Interesting point, and probably accurate for "common" (though becoming less common) smaller labs. Even if you get one AP-only then go get a PhD, or an experienced tech to handle day-to-day admin, you're out more than you would be paying a single AP/CP. Greed (or rather, our encouraged economic philosophy) makes change a real pain sometimes.
</snip>

Why would it be 'greedy' for a pathologist to manage a laboratory? That may be overstating it more than a little bit.
 
I don't think it would. It could be considered greedy, however, to have anything "less" than a strongly CP trained pathologist run a lab for the sole reason that the practice doesn't want to pay more for more formal medical clin-path education. Whether that's an AP/CP with an AP focus, PhD, or tech. I used the term "greed" to intentionally overstate that last line -- so much for subtle humor and poking fun at the capitalist regime which, in general, we benefit from so much. And I used it to agree that I doubt there would be enough CP-only jobs for a sudden influx of CP-only patholgists. Similarly, but with less humor, I used the term "less" not intending to minimize the contributions of non-MD PhD's and other laboratory professionals but to highlight their general lack of specific clinical/patient-oriented formal education, which I feel is important in any clinical pathology laboratory.
 
Interesting thread, actually in a lot of European countries AP and CP are separated. I don't know if it's a good decision, but medicine becomes more and more specialized. I think it's hard enough to master only microbiology for example.
 
...medicine becomes more and more specialized. I think it's hard enough to master only microbiology for example.
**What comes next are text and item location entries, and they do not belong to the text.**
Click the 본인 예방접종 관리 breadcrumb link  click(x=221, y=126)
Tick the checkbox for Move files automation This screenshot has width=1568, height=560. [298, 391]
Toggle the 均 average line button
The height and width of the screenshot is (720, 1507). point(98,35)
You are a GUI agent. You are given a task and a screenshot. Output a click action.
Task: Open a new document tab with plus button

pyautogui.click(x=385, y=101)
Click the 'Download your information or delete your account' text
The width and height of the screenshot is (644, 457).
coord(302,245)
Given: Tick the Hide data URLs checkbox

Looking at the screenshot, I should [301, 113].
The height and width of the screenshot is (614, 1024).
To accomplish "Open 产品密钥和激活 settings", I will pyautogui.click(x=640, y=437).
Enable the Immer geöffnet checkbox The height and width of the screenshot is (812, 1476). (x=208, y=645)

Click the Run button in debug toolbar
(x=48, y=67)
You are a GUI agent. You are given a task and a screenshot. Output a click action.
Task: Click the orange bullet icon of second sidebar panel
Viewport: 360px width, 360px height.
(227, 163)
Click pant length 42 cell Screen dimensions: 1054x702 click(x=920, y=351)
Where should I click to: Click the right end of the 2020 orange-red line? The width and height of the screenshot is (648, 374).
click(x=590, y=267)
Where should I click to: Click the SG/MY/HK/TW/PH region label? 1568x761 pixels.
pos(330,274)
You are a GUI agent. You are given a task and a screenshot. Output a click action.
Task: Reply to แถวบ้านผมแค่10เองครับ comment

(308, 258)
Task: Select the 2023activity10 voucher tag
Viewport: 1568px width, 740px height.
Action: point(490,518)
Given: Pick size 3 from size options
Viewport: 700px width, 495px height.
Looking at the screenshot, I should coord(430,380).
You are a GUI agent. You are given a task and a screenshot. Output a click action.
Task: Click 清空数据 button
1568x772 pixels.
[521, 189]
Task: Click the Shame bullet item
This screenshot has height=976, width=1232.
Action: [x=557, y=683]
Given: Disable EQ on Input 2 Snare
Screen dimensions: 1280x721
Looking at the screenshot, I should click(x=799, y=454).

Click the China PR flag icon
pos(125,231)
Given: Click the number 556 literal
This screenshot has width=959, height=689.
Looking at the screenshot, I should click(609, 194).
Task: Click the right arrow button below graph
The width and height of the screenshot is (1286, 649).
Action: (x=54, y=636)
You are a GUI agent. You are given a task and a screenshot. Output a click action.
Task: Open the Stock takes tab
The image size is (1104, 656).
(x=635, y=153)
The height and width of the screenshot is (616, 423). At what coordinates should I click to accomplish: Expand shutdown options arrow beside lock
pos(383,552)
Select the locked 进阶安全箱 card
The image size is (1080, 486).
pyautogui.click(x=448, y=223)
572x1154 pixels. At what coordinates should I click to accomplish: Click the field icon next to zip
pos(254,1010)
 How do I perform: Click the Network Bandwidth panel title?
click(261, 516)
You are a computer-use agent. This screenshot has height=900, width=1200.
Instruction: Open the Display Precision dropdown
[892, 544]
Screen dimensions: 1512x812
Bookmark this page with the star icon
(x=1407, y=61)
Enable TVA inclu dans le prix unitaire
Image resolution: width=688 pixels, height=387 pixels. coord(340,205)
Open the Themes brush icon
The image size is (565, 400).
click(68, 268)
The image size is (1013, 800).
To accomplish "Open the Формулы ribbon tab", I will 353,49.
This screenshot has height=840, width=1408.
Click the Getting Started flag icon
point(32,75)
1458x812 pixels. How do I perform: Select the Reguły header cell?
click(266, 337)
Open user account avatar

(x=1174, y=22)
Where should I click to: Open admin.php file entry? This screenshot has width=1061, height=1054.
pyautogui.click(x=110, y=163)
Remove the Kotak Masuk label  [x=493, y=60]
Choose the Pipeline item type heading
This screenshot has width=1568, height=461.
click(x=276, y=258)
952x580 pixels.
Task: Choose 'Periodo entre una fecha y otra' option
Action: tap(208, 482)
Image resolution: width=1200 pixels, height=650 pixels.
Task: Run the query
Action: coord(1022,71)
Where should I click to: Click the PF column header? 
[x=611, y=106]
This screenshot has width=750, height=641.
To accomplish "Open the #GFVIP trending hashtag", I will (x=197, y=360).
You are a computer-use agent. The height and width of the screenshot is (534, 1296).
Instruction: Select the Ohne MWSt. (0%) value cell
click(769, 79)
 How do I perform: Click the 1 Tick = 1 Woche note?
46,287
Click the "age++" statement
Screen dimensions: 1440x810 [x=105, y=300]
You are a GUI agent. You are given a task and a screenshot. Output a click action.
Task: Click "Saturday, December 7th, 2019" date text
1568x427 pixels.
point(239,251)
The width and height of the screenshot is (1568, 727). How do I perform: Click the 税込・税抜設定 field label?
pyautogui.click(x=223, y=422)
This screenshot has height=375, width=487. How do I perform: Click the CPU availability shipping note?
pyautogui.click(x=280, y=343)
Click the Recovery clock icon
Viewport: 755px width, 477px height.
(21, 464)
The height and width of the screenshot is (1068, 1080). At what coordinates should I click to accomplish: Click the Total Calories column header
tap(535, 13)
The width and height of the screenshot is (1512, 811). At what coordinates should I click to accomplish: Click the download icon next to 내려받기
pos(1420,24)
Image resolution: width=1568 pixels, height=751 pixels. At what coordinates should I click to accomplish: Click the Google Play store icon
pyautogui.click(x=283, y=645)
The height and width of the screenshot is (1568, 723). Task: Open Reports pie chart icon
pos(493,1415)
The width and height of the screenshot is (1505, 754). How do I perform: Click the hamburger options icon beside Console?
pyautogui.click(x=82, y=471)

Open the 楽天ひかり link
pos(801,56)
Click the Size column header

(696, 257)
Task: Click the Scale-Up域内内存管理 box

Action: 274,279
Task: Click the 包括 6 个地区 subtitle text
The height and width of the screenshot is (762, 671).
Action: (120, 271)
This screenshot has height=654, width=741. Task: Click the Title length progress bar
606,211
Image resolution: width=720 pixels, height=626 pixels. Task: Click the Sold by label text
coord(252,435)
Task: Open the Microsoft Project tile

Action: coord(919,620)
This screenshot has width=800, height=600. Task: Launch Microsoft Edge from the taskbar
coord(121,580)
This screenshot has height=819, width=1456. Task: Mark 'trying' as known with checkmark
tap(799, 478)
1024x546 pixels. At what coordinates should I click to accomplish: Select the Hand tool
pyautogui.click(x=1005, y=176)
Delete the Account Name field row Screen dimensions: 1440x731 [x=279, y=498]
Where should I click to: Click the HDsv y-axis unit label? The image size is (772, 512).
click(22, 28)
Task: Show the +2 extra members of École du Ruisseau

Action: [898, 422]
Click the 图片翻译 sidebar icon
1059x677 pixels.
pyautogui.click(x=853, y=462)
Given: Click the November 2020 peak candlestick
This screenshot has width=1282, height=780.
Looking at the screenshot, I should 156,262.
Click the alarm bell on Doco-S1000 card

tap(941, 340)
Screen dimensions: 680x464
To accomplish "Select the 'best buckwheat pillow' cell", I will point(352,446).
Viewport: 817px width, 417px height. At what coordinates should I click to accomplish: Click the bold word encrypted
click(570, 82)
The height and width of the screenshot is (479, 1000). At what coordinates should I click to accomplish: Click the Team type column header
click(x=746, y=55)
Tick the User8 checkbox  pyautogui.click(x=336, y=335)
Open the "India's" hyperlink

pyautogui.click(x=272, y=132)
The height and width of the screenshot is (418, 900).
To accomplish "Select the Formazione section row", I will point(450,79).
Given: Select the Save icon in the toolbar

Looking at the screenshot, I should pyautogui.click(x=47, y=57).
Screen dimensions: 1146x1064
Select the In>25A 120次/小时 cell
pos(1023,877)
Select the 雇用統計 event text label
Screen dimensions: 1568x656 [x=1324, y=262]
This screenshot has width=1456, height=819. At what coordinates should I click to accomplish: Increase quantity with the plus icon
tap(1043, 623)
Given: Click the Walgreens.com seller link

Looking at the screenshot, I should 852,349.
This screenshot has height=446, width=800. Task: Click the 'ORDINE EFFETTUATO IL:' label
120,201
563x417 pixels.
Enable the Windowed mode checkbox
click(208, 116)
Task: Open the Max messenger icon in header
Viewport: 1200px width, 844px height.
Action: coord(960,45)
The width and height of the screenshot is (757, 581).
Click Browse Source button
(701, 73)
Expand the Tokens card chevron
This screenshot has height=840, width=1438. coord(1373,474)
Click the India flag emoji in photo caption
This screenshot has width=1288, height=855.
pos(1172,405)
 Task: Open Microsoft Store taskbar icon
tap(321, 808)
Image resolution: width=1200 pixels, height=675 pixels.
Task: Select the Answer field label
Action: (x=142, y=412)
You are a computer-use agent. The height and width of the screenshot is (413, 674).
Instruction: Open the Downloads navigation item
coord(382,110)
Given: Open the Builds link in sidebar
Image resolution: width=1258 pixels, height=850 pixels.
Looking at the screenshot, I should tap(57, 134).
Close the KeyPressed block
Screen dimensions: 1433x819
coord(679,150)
This is THE point. It is not possible to be good at everything.

What is better for patients?
 
Ideally, one clinician who knows everything and can handle anything including procedures/surgeries, and pathologic analysis/interpretation. One person who knows about everything a patient is being treated for, and understands how they (and their treatments) might interact. (And who is ethical enough not to self-refer for personal gain; the financial & ethical issues are a whole other problem.) But, these days that's no longer even remotely practical given the immense volume of available medical knowledge and techniques.

Yet...I'm really -not- a fan of extensive early medical ultraspecialization to the detriment of developing solid foundations. The average physician (or clinical resident) shouldn't be spending half of their time requesting consults or reading others' consultation reports. The average pathologist should have enough understanding to not HAVE to send most brain biopsies out, should be able to correlate autopsy & clinical findings, know what to do with most given tissue or fluid specimens, or be able to understand the meaning (or lack of meaning) of a series of CP lab results. It's also another of the many reasons I'm not a particular fan of PhD's (ultraspecialists of a slightly different sort) running labs. The lack of a good foundation means constantly assuming someone else is giving you all the information you need, and that someone else is handling everything you aren't; it turns generalists into managers, and gives specialists the sense of lack of general responsibility for the patient (&/or lab) as a whole.

Yes, absolutely there is benefit to ultraspecialization. No doubt about it. There's a lot of things I'll probably never know, or know well, and someone needs to. But what is odd to an ultraspecialist shouldn't turn out to be common for a generalist. And a generalist should be able to function without spraying a constant fountain of consult requests. Medical school used to pretty much suffice for the strong foundation, with branching into specialties after that, subspecialties after that, and sometimes ultraspecialties after that. I just hope we're not losing, or risking the loss of, some early and middle ground while searching for the next branch as quickly as possible.

Let the rare be rare, and seek out the rare few to help understand &/or deal with it. Beware the top-heavy nature of an explosion of ultraspecialists without maintaining the broad foundations.